══ EXTRACT PROVIDED ══

Third-year law student Zach Boggan developed an interest in Indian law when he took a course on the subject and participated in the Native American Law Students Association moot court program.
“It can be hard to find a firm practicing Indian law in a meaningful way,” Boggan said. “That’s what drove me to the clinic, to get a practical application of Indian law.”
As a Tribal Judicial Support Clinic participant, Boggan helped tribes develop new legislation and review existing legal code, double-checking everything from grammar errors to federal statute references.
Boggan’s work to develop a guardianship code for a tribe relocating to Kansas proved to be his most rewarding clinic experience. “Guardianship is very important to Indian tribes because the federal government has gone so far as to forcibly remove Indian children from their families and place them with white families to assimilate them to white culture,” Boggan said. “A guardianship code allows tribes to keep their children in a way that not only serves the child’s interests, but also serves the tribe’s interests in terms of allowing them to keep their culture, to keep their tribe together.”
Boggan researched guardianship codes of other states and tribes, then created a new one that accommodated his client’s circumstances yet still followed the letter of the law. “Making sure it was a functioning code was the hardest part,” Boggan said. “There were good parts of other codes that I wanted to stitch in there, but everything had to be added in a way that it would be functional by the time it got to the tribe.”

═══

#### [ASSIGNMENT]
Quote the passage from the profile of the law student, from "As a Tribal" to "federal statute references.", inclusive. Rely solely on the profile of the law student above.

══ SOURCE MATERIAL ══

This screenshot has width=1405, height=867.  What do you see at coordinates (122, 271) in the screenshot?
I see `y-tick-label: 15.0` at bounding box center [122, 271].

═══

#### [RESULT OF THE EXERCISE]
As a Tribal Judicial Support Clinic participant, Boggan helped tribes develop new legislation and review existing legal code, double-checking everything from grammar errors to federal statute references.